2. Tool temperature during end mill machining
In recent years, high-speed milling has become commonplace. It is known from experience that it is suitable for milling conditions with small depth of cut and large feed, and it is quite difficult to grasp the best conditions. Milling is different from turning. The former is interrupted cutting. During the machining process, the tool temperature rise and cooling are repeated at high speed. Since the heat transfer to the tool-chip contact portion is intermittent, the change in tool temperature must be resolved based on this feature. The amount of heat conduction has a great influence on the prediction accuracy, but it does not require large-scale calculation of the deformation of the chip generation state and the thermal analysis, so the analysis result can be quickly obtained. The combination of cutting speed, depth of cut and feed will affect the maximum temperature. When the machining efficiency is constant, the feed rate will be increased and the tool temperature will decrease. The temperature decrease will often increase the feed rate to the limit and increase the feed rate. The machined surface will become rough.
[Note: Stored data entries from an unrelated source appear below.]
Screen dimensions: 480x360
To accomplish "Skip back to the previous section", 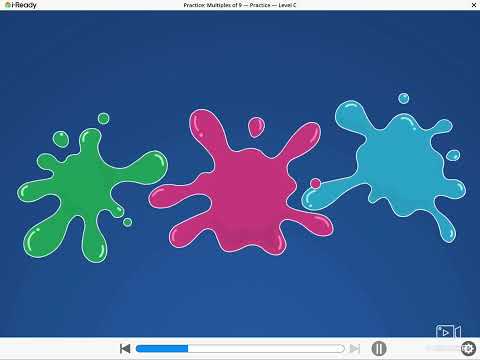I will click(125, 349).
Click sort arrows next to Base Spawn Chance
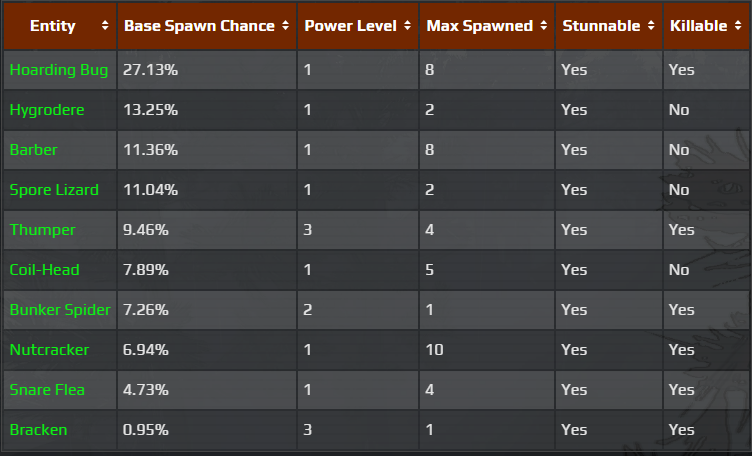 [x=286, y=26]
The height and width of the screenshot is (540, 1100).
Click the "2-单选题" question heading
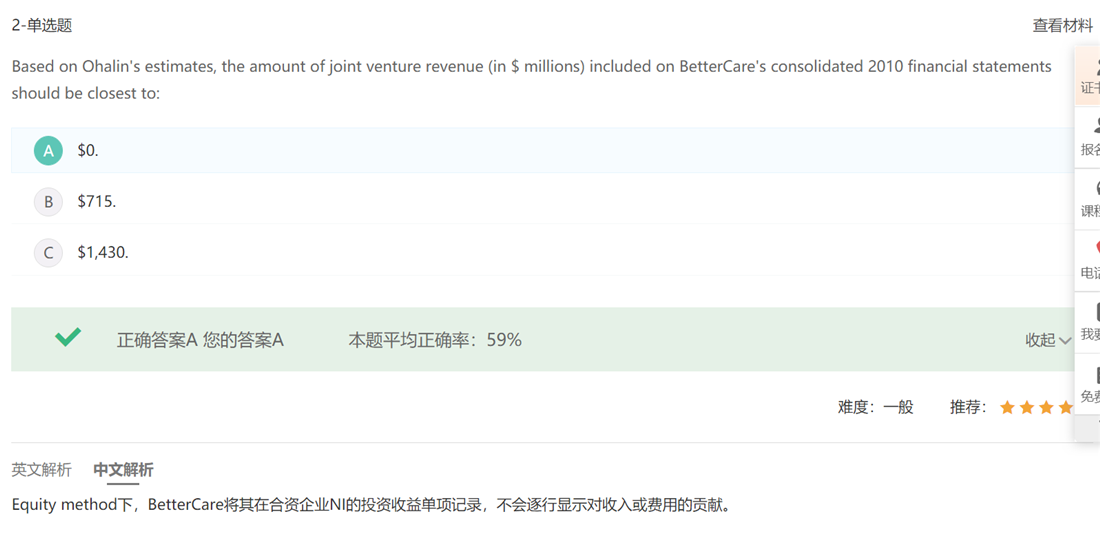tap(42, 26)
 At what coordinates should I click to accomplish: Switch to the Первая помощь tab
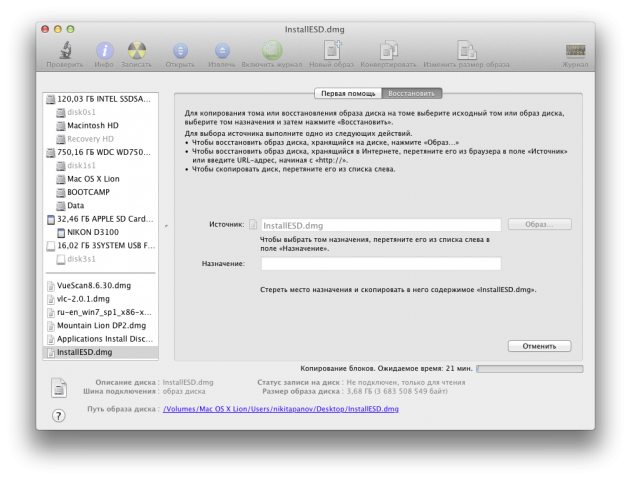click(x=347, y=93)
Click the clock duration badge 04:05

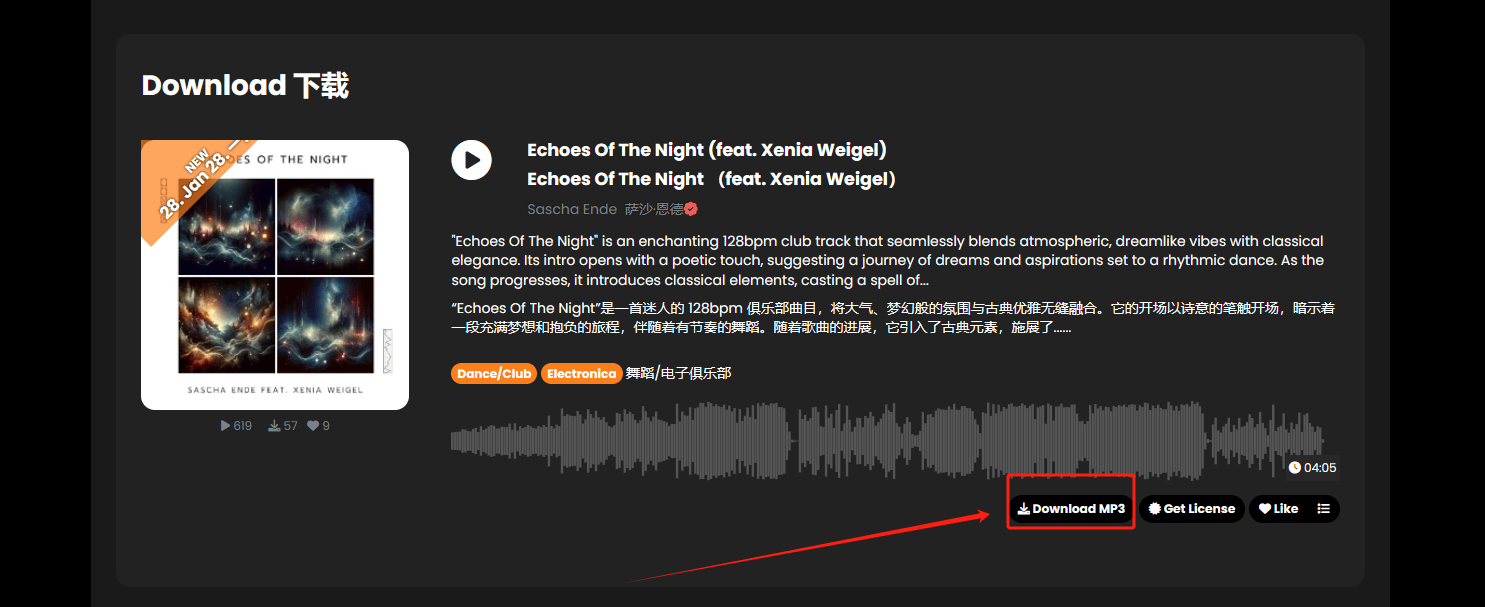click(x=1312, y=467)
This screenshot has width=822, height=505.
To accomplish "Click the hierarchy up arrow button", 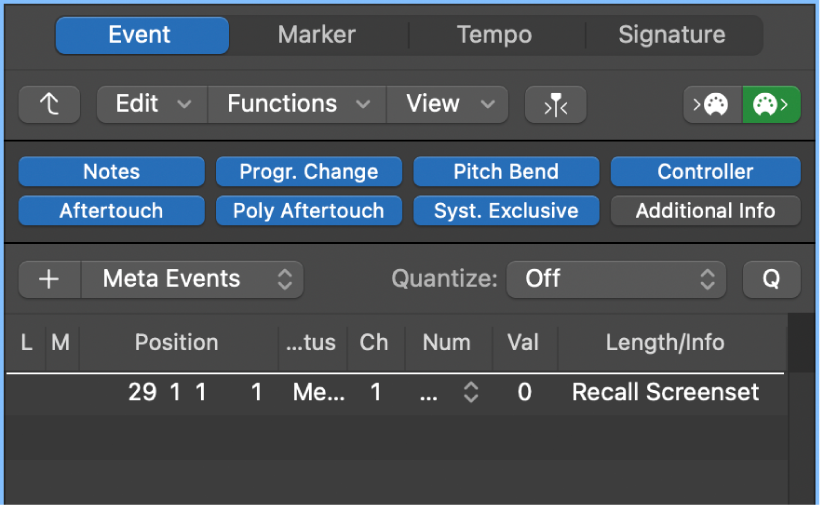I will (x=49, y=104).
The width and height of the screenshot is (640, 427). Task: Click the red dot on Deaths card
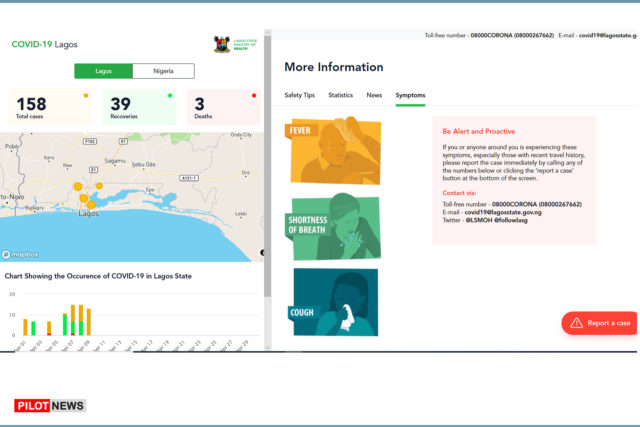point(254,96)
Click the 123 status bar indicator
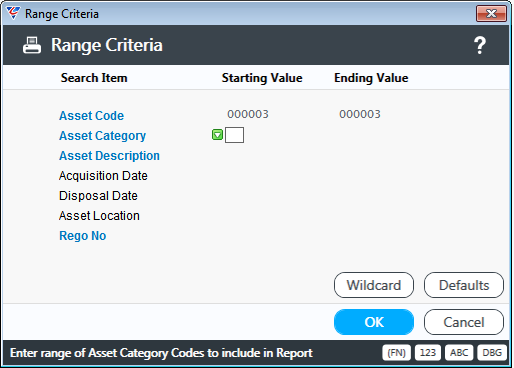 click(428, 353)
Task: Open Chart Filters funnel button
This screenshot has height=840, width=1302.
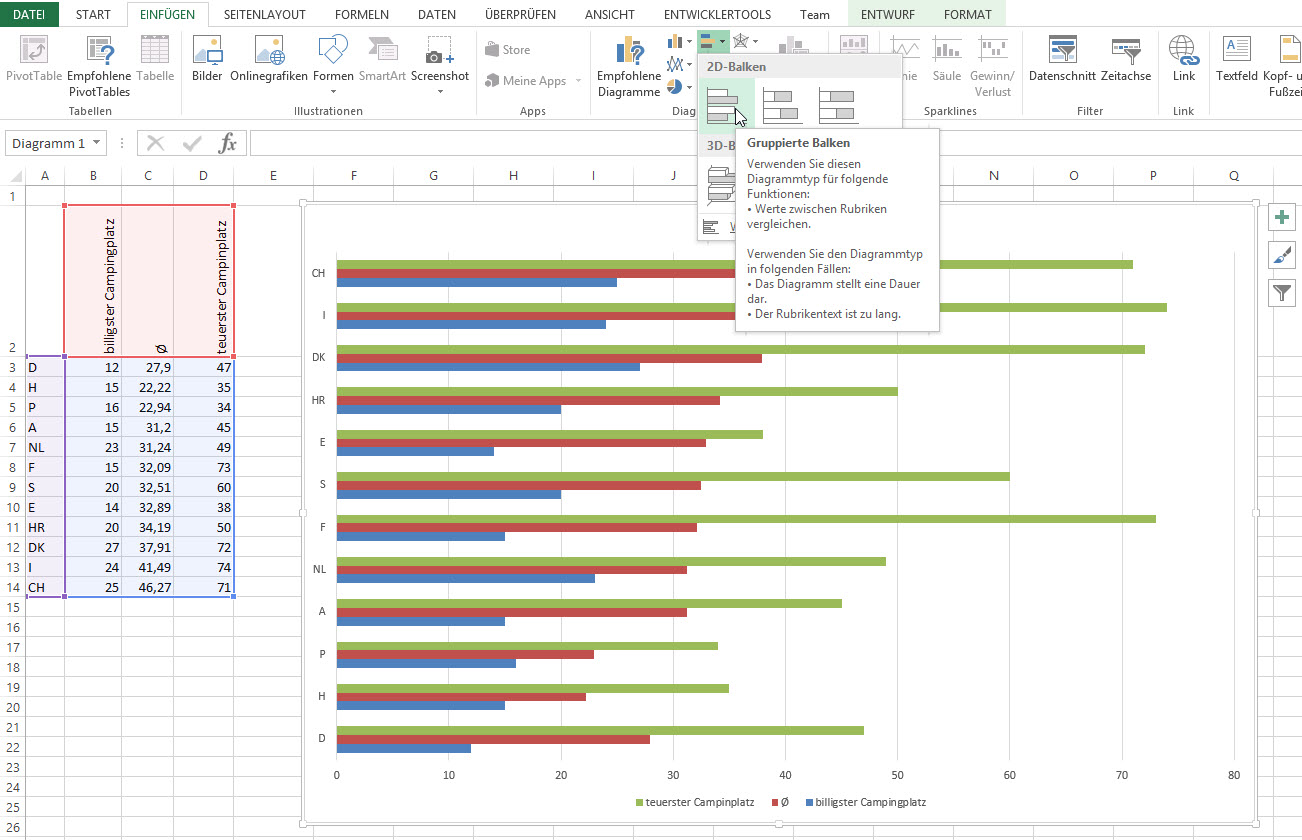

Therefore, if the relationship between roughness and temperature can be well balanced, it is possible to select the cutting conditions in which the two are balanced.
3. Physical simulation of cutting process by finite element method
In the physical simulation of the cutting process by the finite element method, the input conditions as the cutting conditions include: cutting speed, cutting thickness, tool rake angle, tool back angle, workpiece material characteristics, and the like. By analyzing these parameters, physical output results such as cutting force, chip shape, temperature distribution on the tool and chip, stress distribution, deformation distribution, and residual stress distribution can be obtained.
This simulation is also applicable to special cutting conditions such as dynamic cutting. The wave generation process of cutting the waveform surface and the waveform generation process of the tool edge vibration edge show that the shear angle becomes small and the deformation is concentrated to cause large deformation during the thinning of the chip thickness. In such a dynamic cutting process, the shear angle changes, and correspondingly, the deformation range of the chip generation also changes, so the cutting force is not proportional to the cutting thickness of the cutting edge. It can be seen from the shear angle change map corresponding to the variation of the cutting edge thickness, even if the cutting edge thickness is the same, the shear angle is larger when the amplitude is increased than when the amplitude is decreased, and the Lissajo pattern is convex below. Half moon shape. According to such analysis results, it is possible to visualize and understand the phenomenon, and to develop a more practical high-precision approximate analysis method.
In addition, the machining of composite metal materials with different material properties, and the machining of tools such as ultrasonic vibration cutting in the cutting direction while interrupting the cutting can be analyzed by physical simulation techniques. As an example of analysis in which the ferrite and the pearlite are distributed in a layer form, it is understood that the state of the chip curl is greatly different due to the difference in the positions of the layers. If the analytical results of the physical simulation can be effectively applied in the material design, it is possible to realize the chip processing without relying on the chip breaker. The cutting force is reduced in ultrasonic vibration cutting because the vibration frequency of the vibration cutting is much higher than the natural vibration frequency of the tool-processed material system. The cutting force obtained by this analysis is the force acting intermittently between the tool and the chip. It is assumed that there is no other factor such as friction reduction, and the cutting force is the same as the normal cutting.